Critical Care in Labor and Delivery
Dr. Martin explains that “pregnant women can have critical illness and still be in the labor and delivery unit,” which can cause confusion because while the mother’s life might be at risk, she may look fine. There are risks such as infection, sepsis, or blood clots for postpartum moms. In addition, Dr. Martin explains that some women come into pregnancy with known health conditions, but others may be undiagnosed.
Dr. Martin says that hospitals and doctors must have programs in place to be aware when moms get too sick and plans when this occurs. It is relatively common to have plans in place for babies to move to the NICU (or a hospital with a NICU), but there is not always a plan if something happens to the mother.

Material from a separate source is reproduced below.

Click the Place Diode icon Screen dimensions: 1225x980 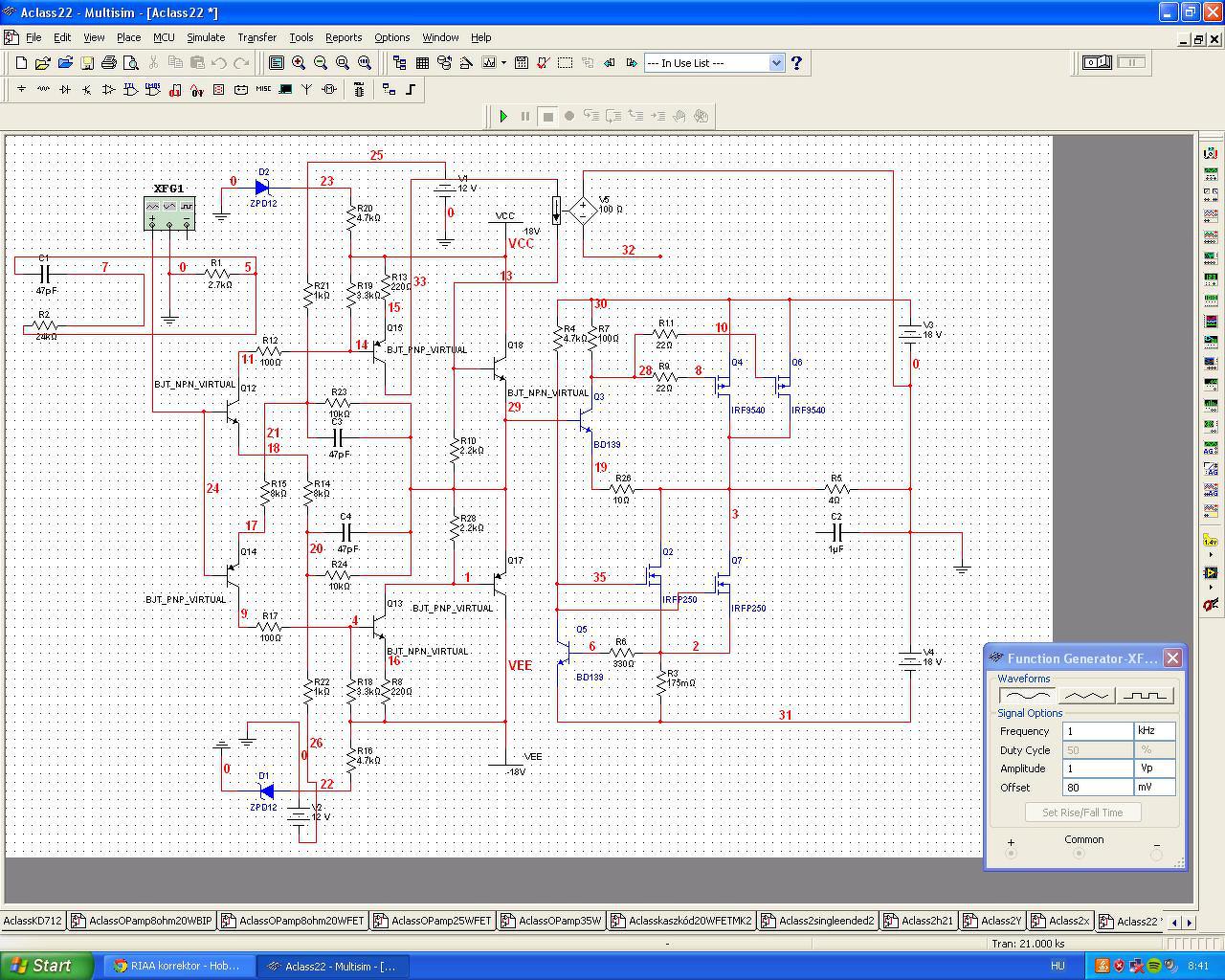(64, 90)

According to Dr. Martin, there aren’t necessarily standards regarding each hospital having critical care for pregnant women and obstetrics, but the situation is improving. She says “some states are ahead of the curve and others are lagging behind.” Regarding hospitals, she says “there’s this assumption that everybody is ready for everything, but that’s just not the case.”
Training Hospitals on Critical Care for Moms
Dr. Martin explains that “the maternal mortality rate…is frankly unacceptable. It’s higher than any other developed nation.” She adds “what’s also not arguable is that women of color, of lower socioeconomic status, and older moms are dying at absolutely unacceptable rates—eclipsing white women and women with more resources.”

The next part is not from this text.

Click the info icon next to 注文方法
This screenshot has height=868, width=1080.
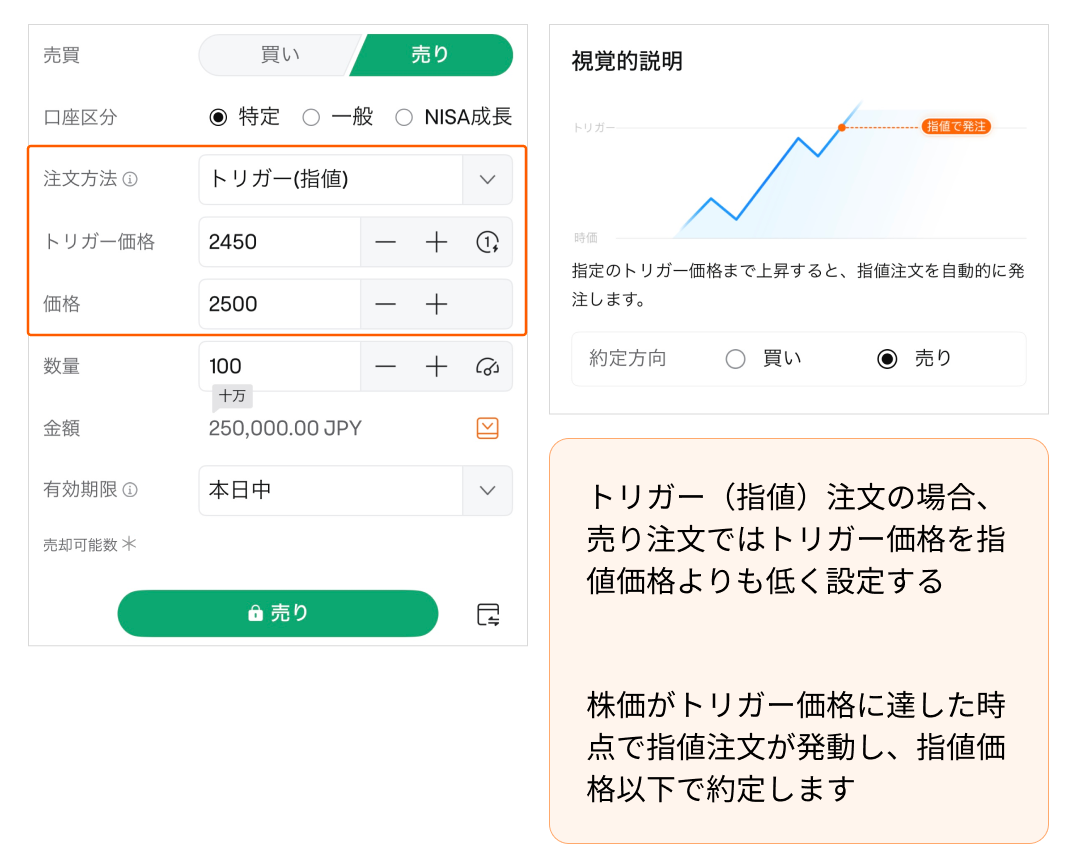[x=130, y=180]
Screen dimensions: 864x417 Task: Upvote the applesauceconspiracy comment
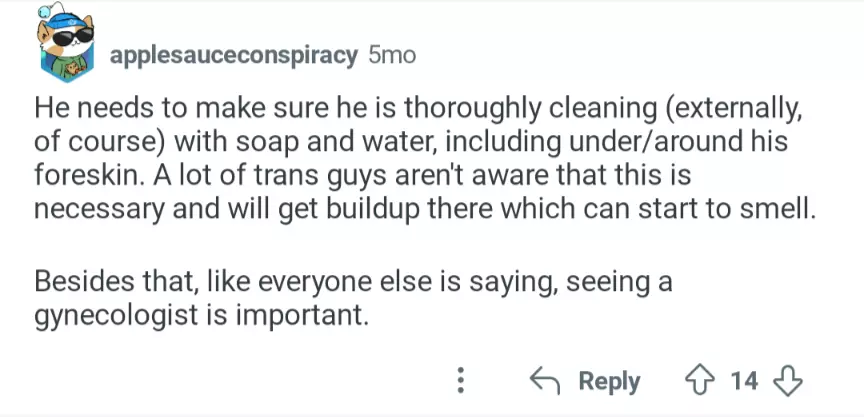pyautogui.click(x=699, y=381)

Part of the problem is that hospitals are not prepared to treat women or to prepare for and predict complications. Dr. Martin says “what we can do is make sure every pregnant woman is getting the right care at the right place at the right time.” She started a company to help evaluate medical centers and hospitals to determine what level of services they have, what their community needs, and how to meet that level of care. She explains that “most places think they’re at a higher level than they actually are.” However, through training and developing simulations, hospitals can become better prepared to reduce maternal mortality rates through critical care. In her work, Dr. Martin has found that most maternal deaths are preventable, which she sees as a positive because it means the mortality rate can be decreased with adequate resources and training.

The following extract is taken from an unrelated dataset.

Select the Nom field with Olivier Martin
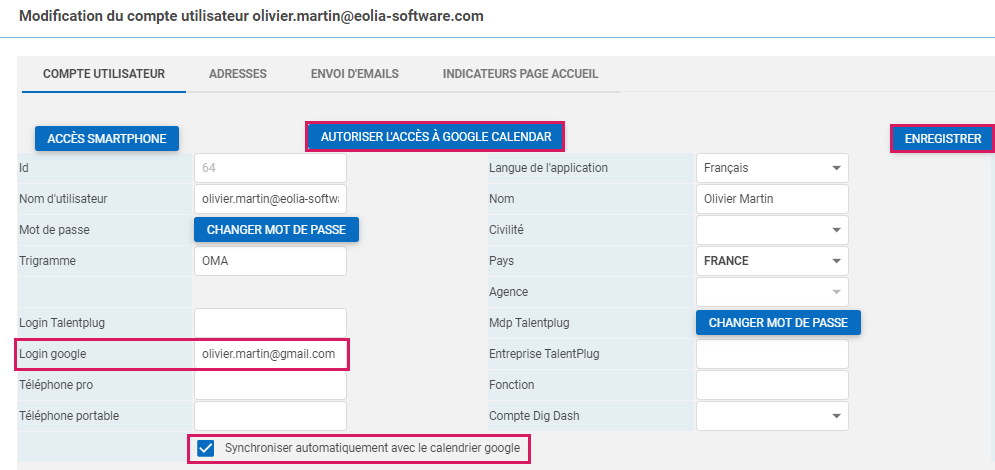Viewport: 995px width, 470px height. (x=771, y=199)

Getting Started in Critical Care
Dr. Martin explains that she initially found it very rewarding when critical care patients recovered and was very interested in the subject scientifically. During her Maternal Fetal Medicine fellowship, she delivered a baby via Cesarean for a mother who had cardiac arrest and died. She says “that flipped a switch for me,” motivating her to learn more about why that occurred and whether it could be prevented for future patients. She says “I started seeing the same problems over and over again,” and explains “I want to go back and help hospital systems, teams of providers, deal with these issues.”